Today we’re going to look at how to take snapshots of your FANN Artificial Neural Network  (ANN) while it’s training.

But why?

Well, maybe you want to fork competing GANs to progressively create ever increasingly  believable deepfakes because you want some of that sweet, sweet deepfake money… um… I mean, build a best seller Writer Bot… 😉 😛

Perhaps you want to compare how different processes, configurations or algorithms affect your ANN during training rather than waiting till the end.

Or… maybe, you have a pug and toddler who conspire to take turns crawling under your desk and push the power switch on the surge protector ~60 hours into a long and complex training process and you’d rather not lose days of work… again!

OK… not a third time smarty pants! 😛

Getting Started

Before we proceed I’d like to mention that the ideas in this post build on what we covered in the Getting Started Series but you don’t strictly need to have read them to follow along.

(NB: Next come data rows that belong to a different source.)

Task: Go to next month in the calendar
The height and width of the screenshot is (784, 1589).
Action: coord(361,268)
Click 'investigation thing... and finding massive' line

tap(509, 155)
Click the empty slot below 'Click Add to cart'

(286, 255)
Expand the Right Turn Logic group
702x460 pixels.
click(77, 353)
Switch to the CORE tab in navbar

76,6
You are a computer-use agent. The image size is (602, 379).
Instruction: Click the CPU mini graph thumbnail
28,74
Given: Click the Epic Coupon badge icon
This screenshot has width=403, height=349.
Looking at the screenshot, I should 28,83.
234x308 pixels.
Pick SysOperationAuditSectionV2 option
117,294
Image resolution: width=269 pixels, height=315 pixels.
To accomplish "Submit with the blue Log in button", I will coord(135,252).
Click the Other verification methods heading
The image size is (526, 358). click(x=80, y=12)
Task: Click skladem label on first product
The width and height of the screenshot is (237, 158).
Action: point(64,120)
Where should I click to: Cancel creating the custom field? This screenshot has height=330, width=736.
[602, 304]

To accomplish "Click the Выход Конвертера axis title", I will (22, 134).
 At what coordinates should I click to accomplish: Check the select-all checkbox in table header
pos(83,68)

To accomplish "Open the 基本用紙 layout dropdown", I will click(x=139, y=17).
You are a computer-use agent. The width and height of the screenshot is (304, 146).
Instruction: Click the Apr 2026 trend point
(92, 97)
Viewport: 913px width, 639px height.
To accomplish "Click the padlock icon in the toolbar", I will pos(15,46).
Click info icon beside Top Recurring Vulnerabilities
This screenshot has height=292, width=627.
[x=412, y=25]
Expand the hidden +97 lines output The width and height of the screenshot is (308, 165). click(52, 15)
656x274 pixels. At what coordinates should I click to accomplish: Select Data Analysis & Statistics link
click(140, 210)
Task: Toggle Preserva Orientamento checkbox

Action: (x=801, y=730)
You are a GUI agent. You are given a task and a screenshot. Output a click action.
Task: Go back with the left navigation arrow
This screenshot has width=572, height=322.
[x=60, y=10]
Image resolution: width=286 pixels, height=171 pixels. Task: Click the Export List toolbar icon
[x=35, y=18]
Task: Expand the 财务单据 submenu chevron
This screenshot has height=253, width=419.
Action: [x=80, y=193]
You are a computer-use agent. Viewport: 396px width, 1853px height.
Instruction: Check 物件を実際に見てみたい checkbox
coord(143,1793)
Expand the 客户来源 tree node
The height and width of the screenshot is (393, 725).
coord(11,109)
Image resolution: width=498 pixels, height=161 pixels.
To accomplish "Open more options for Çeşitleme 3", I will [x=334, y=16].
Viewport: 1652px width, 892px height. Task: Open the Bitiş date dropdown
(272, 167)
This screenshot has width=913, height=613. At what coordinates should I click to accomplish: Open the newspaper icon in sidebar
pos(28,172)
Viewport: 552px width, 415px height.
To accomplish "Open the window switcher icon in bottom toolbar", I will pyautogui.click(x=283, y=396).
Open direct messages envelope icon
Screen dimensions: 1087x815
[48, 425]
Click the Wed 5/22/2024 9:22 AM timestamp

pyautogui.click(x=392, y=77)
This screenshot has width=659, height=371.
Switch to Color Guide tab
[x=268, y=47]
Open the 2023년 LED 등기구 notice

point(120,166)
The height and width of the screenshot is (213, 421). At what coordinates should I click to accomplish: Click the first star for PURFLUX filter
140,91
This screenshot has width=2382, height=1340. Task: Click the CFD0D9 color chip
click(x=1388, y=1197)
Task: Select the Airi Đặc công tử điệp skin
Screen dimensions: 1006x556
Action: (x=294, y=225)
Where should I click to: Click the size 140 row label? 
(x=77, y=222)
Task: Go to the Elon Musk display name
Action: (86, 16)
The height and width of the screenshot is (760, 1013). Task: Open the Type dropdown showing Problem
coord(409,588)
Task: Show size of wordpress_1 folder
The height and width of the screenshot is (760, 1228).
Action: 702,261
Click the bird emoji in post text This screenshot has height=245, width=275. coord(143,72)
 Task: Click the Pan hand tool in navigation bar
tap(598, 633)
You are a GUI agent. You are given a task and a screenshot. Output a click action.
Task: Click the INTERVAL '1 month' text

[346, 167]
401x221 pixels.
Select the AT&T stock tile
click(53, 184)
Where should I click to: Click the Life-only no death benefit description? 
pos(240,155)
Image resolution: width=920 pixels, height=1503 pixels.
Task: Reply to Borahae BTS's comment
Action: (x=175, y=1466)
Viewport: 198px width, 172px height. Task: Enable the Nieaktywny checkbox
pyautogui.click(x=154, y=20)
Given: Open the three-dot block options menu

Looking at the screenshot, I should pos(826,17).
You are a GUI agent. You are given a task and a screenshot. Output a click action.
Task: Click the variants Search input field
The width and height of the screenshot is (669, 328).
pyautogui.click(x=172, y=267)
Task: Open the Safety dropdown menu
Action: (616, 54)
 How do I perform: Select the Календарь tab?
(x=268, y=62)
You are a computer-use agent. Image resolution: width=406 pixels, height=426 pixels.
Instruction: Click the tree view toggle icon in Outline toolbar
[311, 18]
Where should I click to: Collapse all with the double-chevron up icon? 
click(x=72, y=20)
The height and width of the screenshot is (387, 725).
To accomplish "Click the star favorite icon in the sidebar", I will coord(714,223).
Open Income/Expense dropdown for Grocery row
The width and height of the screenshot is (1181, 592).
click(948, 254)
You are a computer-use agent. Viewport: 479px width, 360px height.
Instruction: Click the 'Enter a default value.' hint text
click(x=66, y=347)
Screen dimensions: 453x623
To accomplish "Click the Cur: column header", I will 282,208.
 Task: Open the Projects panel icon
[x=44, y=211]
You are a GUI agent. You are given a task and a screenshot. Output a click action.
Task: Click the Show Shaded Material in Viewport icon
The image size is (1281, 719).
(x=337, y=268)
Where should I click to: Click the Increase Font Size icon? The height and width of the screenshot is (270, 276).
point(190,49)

  • Getting Started 1 – How to install FANN and setup your test environment.
  • Getting Started 2 – Understanding Neural Networks and Training & Testing a Neural Network to perform XOR.
  • Getting Started 3 -Training & Testing AND, OR, NOT, NAND, NOR, XNOR Neural Networks.

If you read through Getting Started (and it’s recommended that you do) then you should generally be familiar with the FANN function fann_train_on_file() which lets us train an ANN on a .data file until it’s Mean Squared Error (MSE) matches or is less than the desired error we specify for the ANN.

Great for simple neural networks and proven training methods like OCR and Pathfinder and of course you can even use it to do Machine Learning from a Database.

BUT… it can be frustrating when you are  experimenting because it is an automated process.

Once you hand over your training data, FANN does its absolute best to learn what you gave it.

Provided the configuration you specified is appropriate for the problem, your ANN will learn to model your data.

So what’s the problem?

The problem is people suck at picking good settings on the first try! 😛

Using train_on_file() on complex training sets will leave you waiting potentially hours or even days to see how well your ANN does.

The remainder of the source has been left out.